# Schutz vor Dekompilierung?



## hdi (7. Feb 2009)

Hallo,

ich hab mir grad das Programm "JAD" runtergeladen, und mit erschrecken festgestellt dass mir das Ding
in 1 Sekunde mein .class in eine .java Datei umgewandelt hat, die EXAKT so aussieht wie das Original,
bis auf Kommentare. Sogar vom kompletten Aufbau her, der einzige Unterschied ist dass die Member-
Variablen am Ende stehen.

Jetzt wollte ich mal fragen wie man sich davor schützen kann? Gibt es dafür Tools, oder muss man
mit einem gewissen "Style" coden, um das zu verhindern?

Ich hab danach nämlich meine main dekompilieren wollen, und diese startet einen Thread auf dem EDT.

◆ **Datenauszug**
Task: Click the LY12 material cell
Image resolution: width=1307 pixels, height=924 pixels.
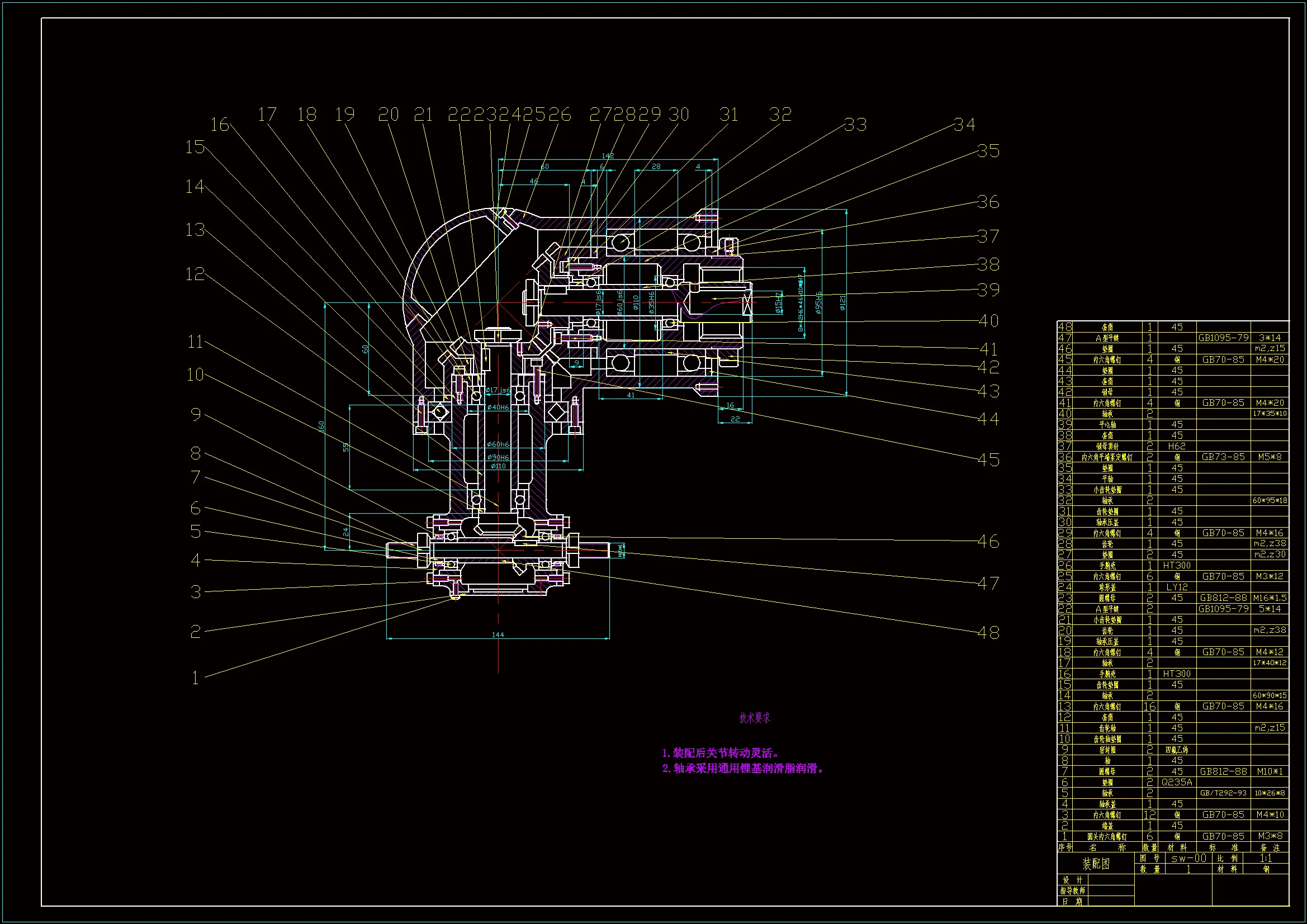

◆ **Aufgabenstellung 1**
Welche Wörter sind im Forumsbeitrag zum Schutz vor Dekompilierung vollständig in Großbuchstaben geschrieben?
◆ **Aufgabenstellung 2**
Wie könnte der Forumsbeitrag zum Schutz vor Dekompilierung weitergehen? Schreib die Fortsetzung im selben Ton.

◆ **Ausgabe 1**
JAD, EXAKT, EDT

◆ **Ausgabe 2**
Diesen Code konnte JAD nicht wiederherstellen, in der .java steht nur:



> SwingUtilities.invokeLater(new  Object()     /* anonymous class not found */
> class _anm1 {}
> );



Aber kann ja nicht sein dass ich anfangen muss alles als inner classes zu schreiben 

Spontan hab ich bei google mit "anti jad" o.ä. nichts finden können. Was wisst ihr über Schutz
vor Dekompilierungen?


----------



## Wildcard (7. Feb 2009)

Decompilieren kann man alles, da ist nichts gegen zu machen (die VM muss es ja schließlich ausführen können).
Man kann den Code schwerer lesbar machen mit einem Obfuscator, aber bist du dir sicher dafür auch einen guten Grund zu haben?


----------



## hdi (7. Feb 2009)

Nein ich hab grad keinen guten Grund sowas mit irgendeinem Programm zu tun.
Aber ich wollte mal wissen wie das generell so ist. Ich schätze mal komplexere kommerzielle
Java-Produkte sind mit so einem Obfuscator alle versehen oder?
Oder sperren die da schon vorher ab, beim jar? Sowas kann man doch auch cracken denk ich..


----------



## Illuvatar (7. Feb 2009)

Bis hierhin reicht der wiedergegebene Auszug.